Reproduce the material from the line containing "Zamknij (618, 2531)" through the end of the material, inclusive, with "Download Resource" changed to "Download Report" and everything else unaltered. Omit the pictures from your reproduction.

:: DATA FOR THIS EXERCISE

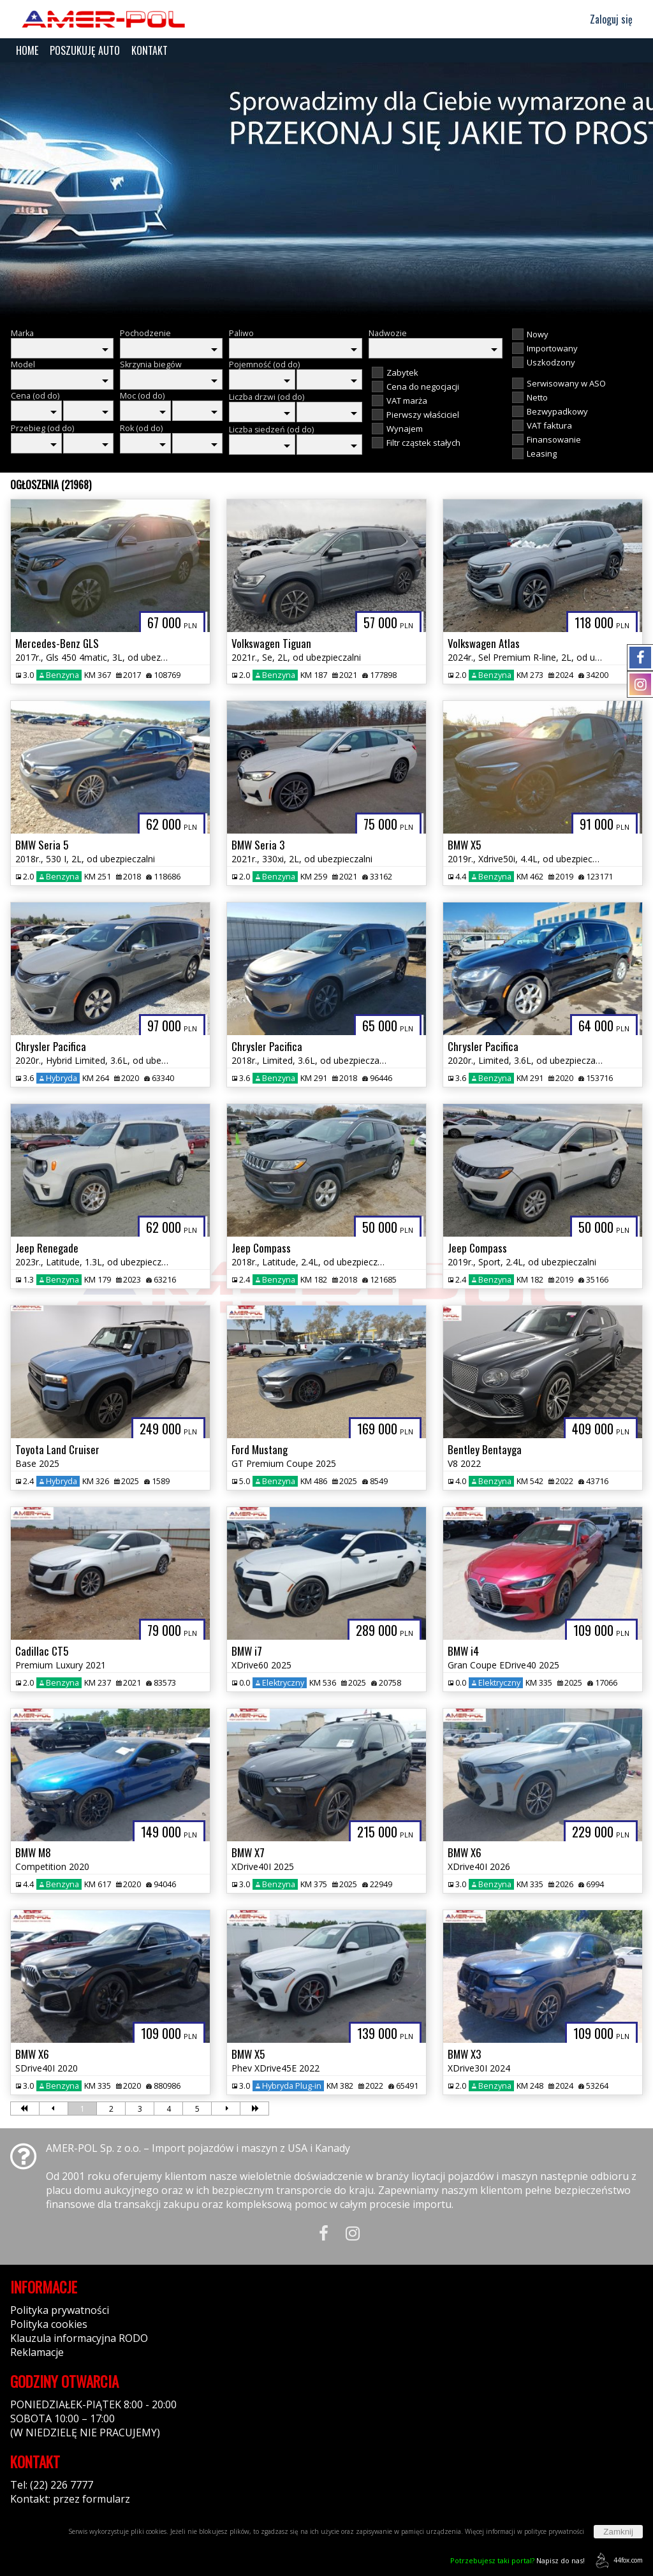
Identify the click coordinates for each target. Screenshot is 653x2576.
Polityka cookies (48, 2324)
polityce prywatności (554, 2531)
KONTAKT (149, 50)
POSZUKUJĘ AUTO (85, 50)
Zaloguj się (605, 19)
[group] (326, 190)
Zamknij (618, 2531)
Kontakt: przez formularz (70, 2499)
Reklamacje (37, 2352)
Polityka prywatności (59, 2310)
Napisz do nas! (517, 2560)
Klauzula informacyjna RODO (79, 2338)
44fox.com (617, 2560)
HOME (27, 50)
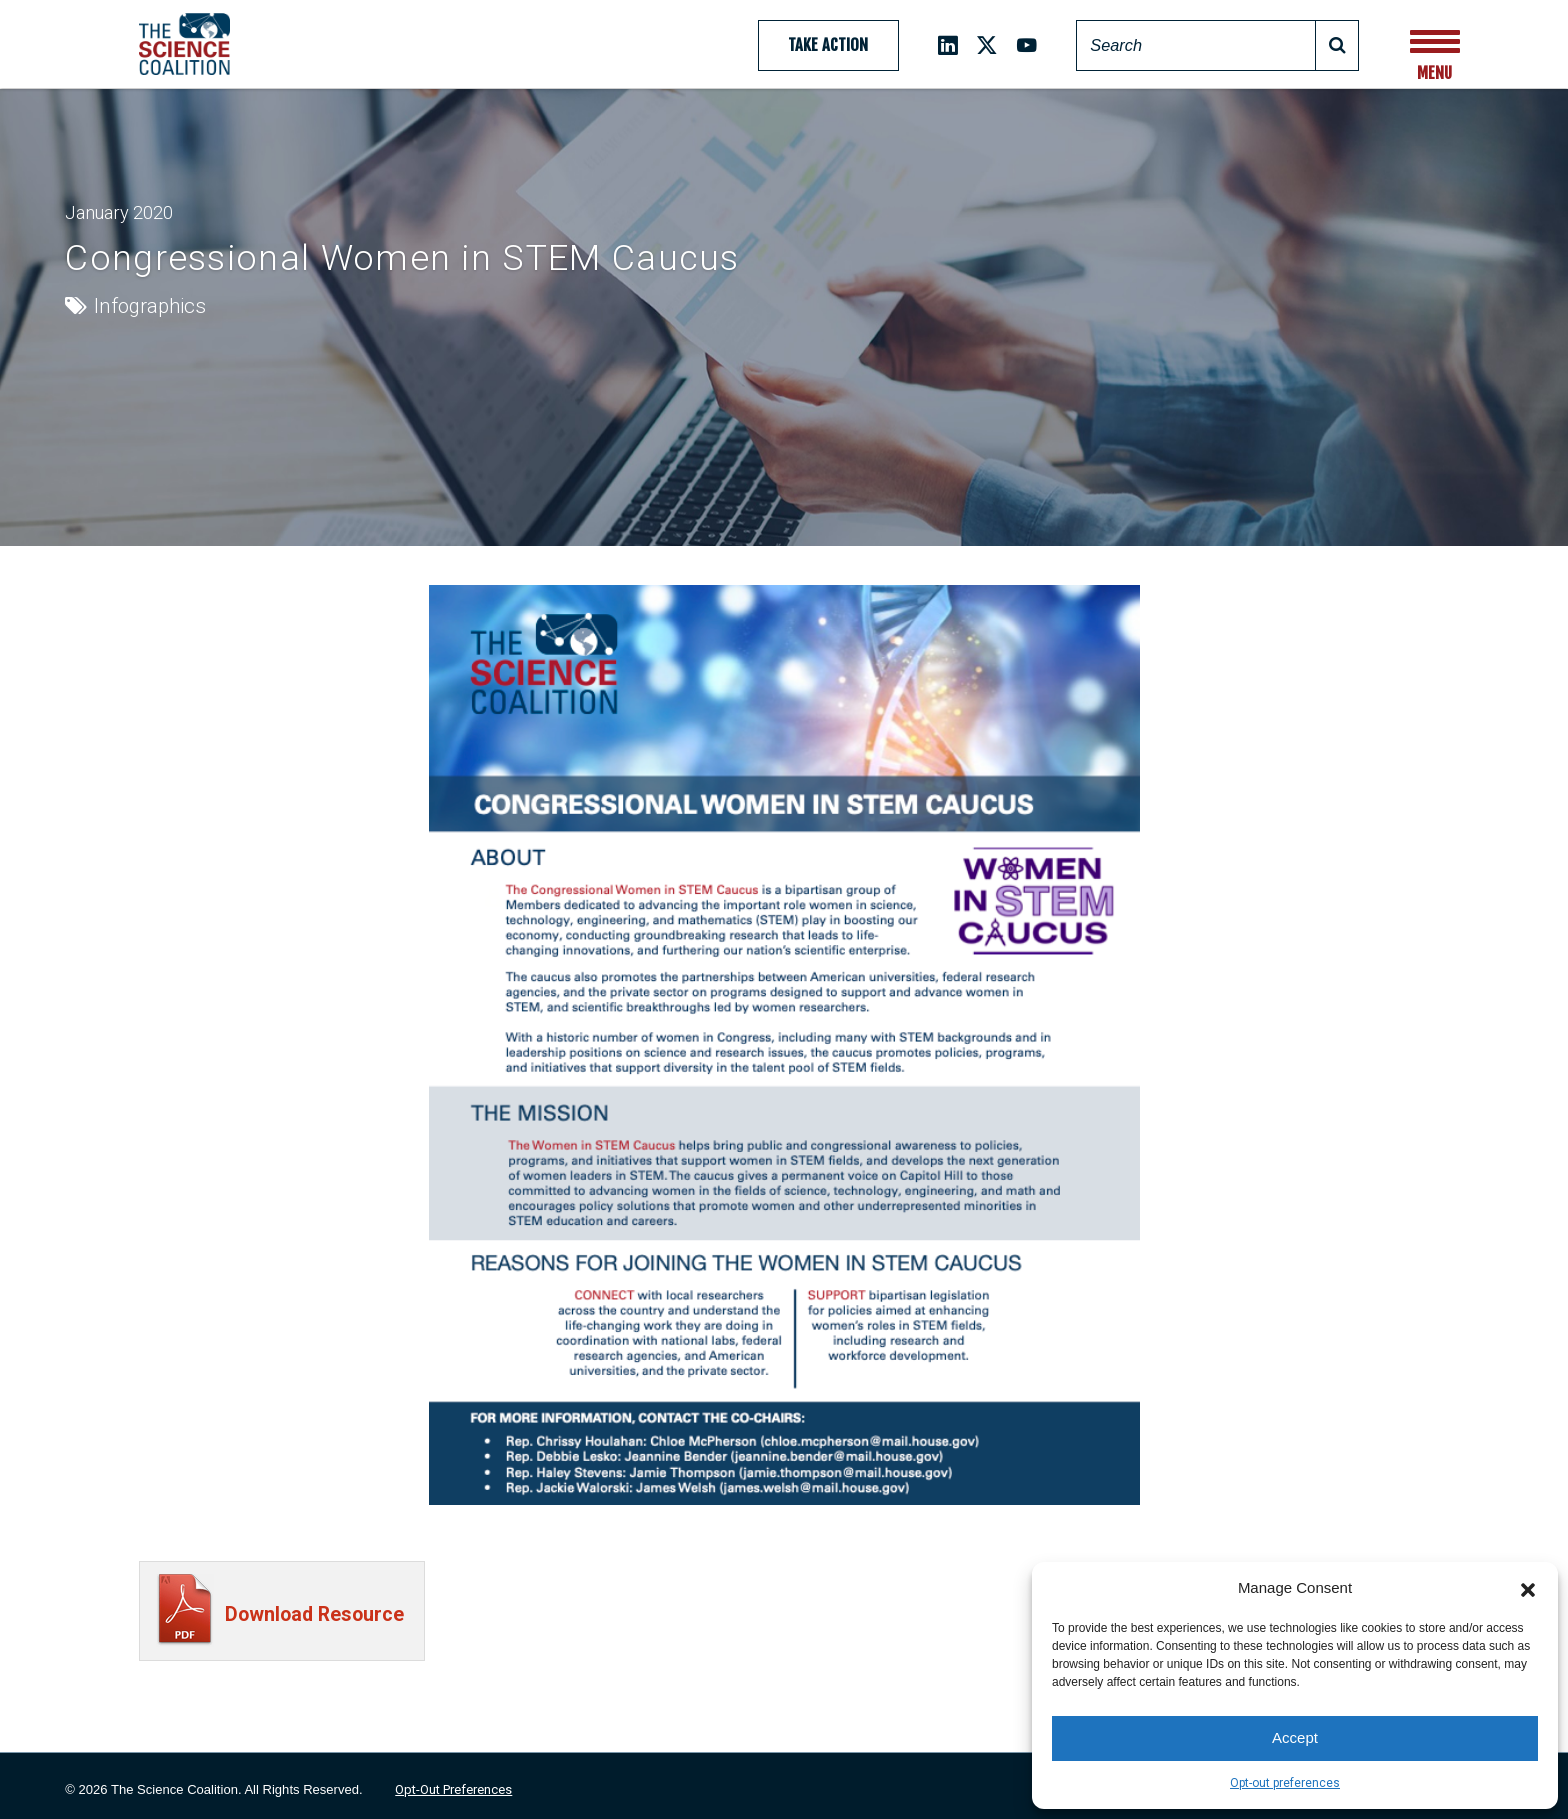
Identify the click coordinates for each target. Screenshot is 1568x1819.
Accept (1295, 1737)
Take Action (828, 45)
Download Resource (314, 1614)
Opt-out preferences (1285, 1783)
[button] (1528, 1588)
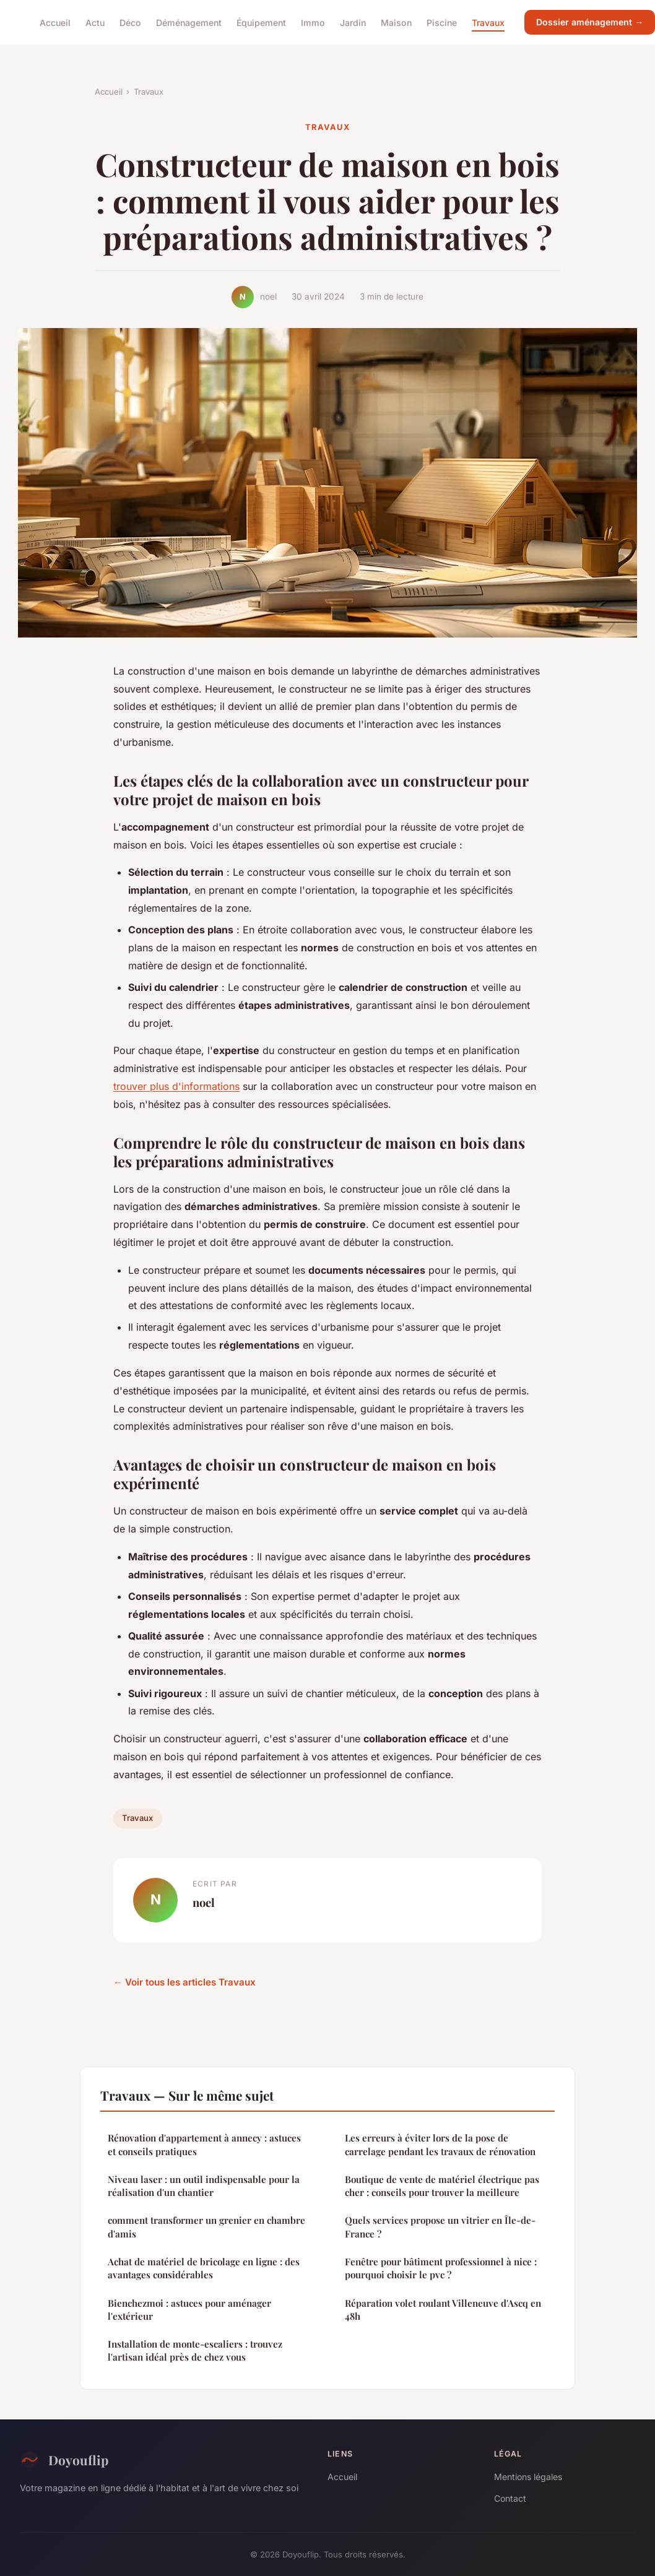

::::

■ EXPECTED ANSWER ■
Zamknij (618, 2531)
Kontakt: przez formularz (70, 2499)
Reklamacje (37, 2352)
Polityka prywatności (59, 2310)
Napisz do nas! (517, 2560)
Klauzula informacyjna RODO (79, 2338)
44fox.com (617, 2560)
HOME (27, 50)
Identify the click coordinates for each target. Screenshot is 1568x1819.
Accept (1295, 1737)
Take Action (828, 45)
Download Report (314, 1614)
Opt-out preferences (1285, 1783)
[button] (1528, 1588)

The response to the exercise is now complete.